▶ REQUIRED ACTION: The response must hold only the lines from the line containing "You are a computer-use agent. The" through the end of the listing, exactly as written.

┄┄┄┄┄┄

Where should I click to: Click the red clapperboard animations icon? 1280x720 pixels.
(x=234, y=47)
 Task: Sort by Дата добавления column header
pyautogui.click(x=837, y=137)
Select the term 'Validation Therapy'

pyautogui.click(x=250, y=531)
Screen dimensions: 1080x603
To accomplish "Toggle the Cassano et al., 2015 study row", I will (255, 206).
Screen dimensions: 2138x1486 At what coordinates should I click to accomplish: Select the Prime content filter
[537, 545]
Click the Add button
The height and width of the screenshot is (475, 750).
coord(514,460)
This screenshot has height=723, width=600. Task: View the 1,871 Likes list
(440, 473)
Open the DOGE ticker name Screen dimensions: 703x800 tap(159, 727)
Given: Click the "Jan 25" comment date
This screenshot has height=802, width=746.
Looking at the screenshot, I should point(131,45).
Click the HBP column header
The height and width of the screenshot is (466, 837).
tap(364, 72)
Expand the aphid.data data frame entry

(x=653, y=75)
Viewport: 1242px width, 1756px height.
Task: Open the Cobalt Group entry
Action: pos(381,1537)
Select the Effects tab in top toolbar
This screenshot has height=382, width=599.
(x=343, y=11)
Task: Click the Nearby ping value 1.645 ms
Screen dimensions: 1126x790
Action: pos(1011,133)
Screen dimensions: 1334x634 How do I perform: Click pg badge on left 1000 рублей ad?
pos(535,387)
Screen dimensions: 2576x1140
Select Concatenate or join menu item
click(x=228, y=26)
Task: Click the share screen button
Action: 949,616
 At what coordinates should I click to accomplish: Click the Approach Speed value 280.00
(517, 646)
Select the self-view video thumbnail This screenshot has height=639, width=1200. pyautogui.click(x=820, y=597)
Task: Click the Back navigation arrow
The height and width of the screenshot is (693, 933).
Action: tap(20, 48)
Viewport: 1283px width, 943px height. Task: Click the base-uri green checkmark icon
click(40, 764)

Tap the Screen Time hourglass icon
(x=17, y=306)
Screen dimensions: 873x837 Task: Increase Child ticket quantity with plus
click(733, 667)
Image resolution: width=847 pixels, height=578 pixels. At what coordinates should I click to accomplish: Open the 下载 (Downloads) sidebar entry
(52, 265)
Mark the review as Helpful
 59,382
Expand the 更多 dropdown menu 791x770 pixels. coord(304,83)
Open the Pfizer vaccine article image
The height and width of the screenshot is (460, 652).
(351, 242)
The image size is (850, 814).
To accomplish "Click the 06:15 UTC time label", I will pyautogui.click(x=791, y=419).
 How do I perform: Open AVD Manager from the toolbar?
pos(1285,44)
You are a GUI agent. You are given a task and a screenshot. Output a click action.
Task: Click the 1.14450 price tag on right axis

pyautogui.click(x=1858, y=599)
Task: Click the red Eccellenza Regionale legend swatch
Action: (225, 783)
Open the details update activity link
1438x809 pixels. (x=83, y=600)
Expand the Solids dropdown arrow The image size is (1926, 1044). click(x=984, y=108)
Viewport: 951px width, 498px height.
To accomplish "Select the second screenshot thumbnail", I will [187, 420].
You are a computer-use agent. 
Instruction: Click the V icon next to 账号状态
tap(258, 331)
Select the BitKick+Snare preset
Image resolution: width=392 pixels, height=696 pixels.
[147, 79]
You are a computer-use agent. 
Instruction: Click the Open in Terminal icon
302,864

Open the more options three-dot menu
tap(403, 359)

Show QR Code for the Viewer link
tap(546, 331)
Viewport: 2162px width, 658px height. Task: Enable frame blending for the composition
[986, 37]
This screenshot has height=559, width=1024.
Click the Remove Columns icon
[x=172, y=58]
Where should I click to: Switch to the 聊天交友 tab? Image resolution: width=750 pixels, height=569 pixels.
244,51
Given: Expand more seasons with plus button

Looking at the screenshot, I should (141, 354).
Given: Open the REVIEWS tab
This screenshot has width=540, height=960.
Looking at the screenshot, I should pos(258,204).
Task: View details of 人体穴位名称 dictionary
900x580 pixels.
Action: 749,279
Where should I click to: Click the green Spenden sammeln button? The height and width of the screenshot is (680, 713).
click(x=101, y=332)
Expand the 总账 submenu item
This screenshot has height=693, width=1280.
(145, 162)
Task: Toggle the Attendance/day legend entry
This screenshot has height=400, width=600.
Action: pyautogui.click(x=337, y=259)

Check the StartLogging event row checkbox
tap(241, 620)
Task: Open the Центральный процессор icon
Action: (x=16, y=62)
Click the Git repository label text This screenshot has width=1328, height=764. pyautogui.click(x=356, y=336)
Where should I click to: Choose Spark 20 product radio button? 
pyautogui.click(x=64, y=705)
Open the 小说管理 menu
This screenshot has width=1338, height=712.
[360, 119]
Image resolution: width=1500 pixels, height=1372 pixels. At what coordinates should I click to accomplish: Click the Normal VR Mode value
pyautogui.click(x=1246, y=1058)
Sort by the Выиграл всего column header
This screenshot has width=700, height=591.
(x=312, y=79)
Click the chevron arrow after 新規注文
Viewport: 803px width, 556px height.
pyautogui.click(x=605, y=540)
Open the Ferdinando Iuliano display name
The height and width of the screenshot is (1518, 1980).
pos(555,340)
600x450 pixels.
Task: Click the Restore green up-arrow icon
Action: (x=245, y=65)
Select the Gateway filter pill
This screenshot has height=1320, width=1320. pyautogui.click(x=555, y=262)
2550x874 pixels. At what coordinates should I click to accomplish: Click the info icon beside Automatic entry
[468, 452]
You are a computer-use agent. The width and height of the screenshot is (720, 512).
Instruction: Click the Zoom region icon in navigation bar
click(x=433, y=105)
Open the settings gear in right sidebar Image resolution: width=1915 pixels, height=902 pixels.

┄┄┄┄┄┄

▶ REPLY TO THE TASK:
You are a computer-use agent. The width and height of the screenshot is (720, 512).
Instruction: Click the Zoom region icon in navigation bar
click(x=433, y=105)
Open the settings gear in right sidebar Image resolution: width=1915 pixels, height=902 pixels.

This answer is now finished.